Last night I had a very exhausting dream. I dreamed that, in the midst of all of the adoption paperwork, we had forgotten to get married. Realizing that, for practical reasons, we really ought to be married before this child came home, I told M. we needed to get that taken care of. He said (as he always does) no problem, we'll make it happen! I figured we didn't have time to book a venue, rehearse anything, we'd have to do it on the spot. So I picked an outdoor parkland with a beautiful view, and we called M.'s family pastor for an impromptu appearance, and I sent out hand-written invitations.
Then, I realized....the food! How were we going to arrange food for that many people on a few hours notice? And a dress! I didn't even have a dress.
So I delegated Mike to call Steve's Snappin' Dogs on Colefax and order a carload of meals-in-a-bag. Hot dogs, chips and limeade would have to do!! (when I woke up and told Mike, he thought the hot dogs were an inspired idea and wanted to know why we hadn't done it for our actual nuptials). I went through my closet and found a dress that would work in a pinch, and off we went, the whole family piled into the car (it was, for some reason, one of those old Woody station wagons).
Halfway to the park, I realized that I hadn't changed, done my hair, or put on makeup.
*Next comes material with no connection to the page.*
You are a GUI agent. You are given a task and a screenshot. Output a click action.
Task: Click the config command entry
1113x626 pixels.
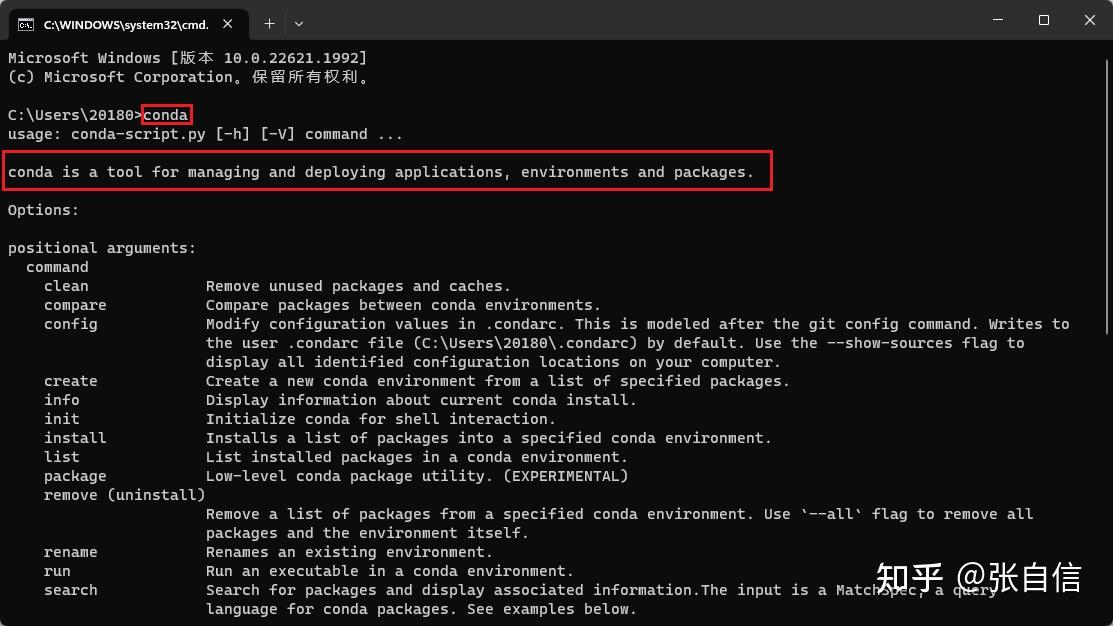(70, 324)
So I had Mike drop me off at a roadside rest stop with a couple of girlfriends to help. And that's when things really got crazy...
First, I put the dress on over my jeans, and four inch heels over my socks (I never wear heels, much less 4" ones). As we were racing down the sidewalk, one of my girlfriends pointed out to me that I still had my jeans on, so I had to sit down on the pavement, pull the heels and socks off, and try to get the jeans out from under the dress. Not so easy, since they were those skinny-leg jeans (which I loath, btw) and the dress was heavy and beaded with lots of under-layers.
That eventually accomplished, I set off running again, only to realize that I had actually left my nightgown on over my jeans, and that it was now under the wedding dress, and you could see about six inches of it below the hem... and it was bright orange satin. So it was back to the restrooms, where I discovered that I had STILL not done my makeup and fixed my bedhead....I had rings of mascara around my eyes and my hair was matted and pushed up to one side by the clip I'd been wearing the night before.

Well, you get the idea. I woke up tense and exhausted - although it did make for a funny story to tell M. first thing in the morning!
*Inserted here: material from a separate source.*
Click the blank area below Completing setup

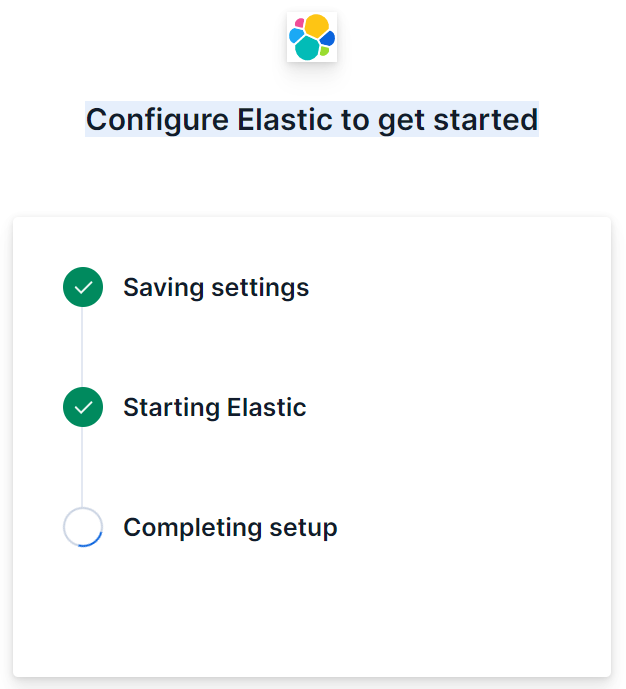[312, 610]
I guess the message here is that while my conscious mind is feeling calm and in control, my subconscious is telling me: "Look, honey, with your organizational skills, it ain't like you're likely to win any mom-of-the-year awards. Maybe it's time you started thinking about that, huh?"

Sigh.

17 comments:

M said...

Ah yes - let the anxiety dreams commence! I think I had one every night for the last month before we left!

Just some general advice from someone who is just now emerging from the hole she fell into going through all this - - I would suggest reading some books about attachment in adoption (if you haven't already - I'm guessing you have- but if you need some suggestions shoot me an email) so you have that fresh in your mind when you arrive - and won't be totally taken by surprise by the different forms of grieving Qiu Qiu might go through. I think that's the best preparation I did by far. Everything material you need, you can probably buy in China, so I wouldn't put too much effort into worrying about all that. I think that preparing yourself to deal with the shock of becoming a new parent, plus the shock of actually meeting this little girl who you've got so many visions and ideas about and who might be totally different than you think, plus the shock of the way that these kids can mourn their losses, is time well spent in that last month or so.

I gave birth to a ten pound baby with no drugs, and I am here to tell you that adopting was way, WAY harder. Especially that first month or so. So don't worry when you're going through it, it's normal to be totally bewildered and sometimes miserable, and exhausted and worried. You'll also fall in love. And one day, after a little time and a lot of worry, you will wake up and it will all feel normal again. And you will have your beautiful little girl. And she will have you.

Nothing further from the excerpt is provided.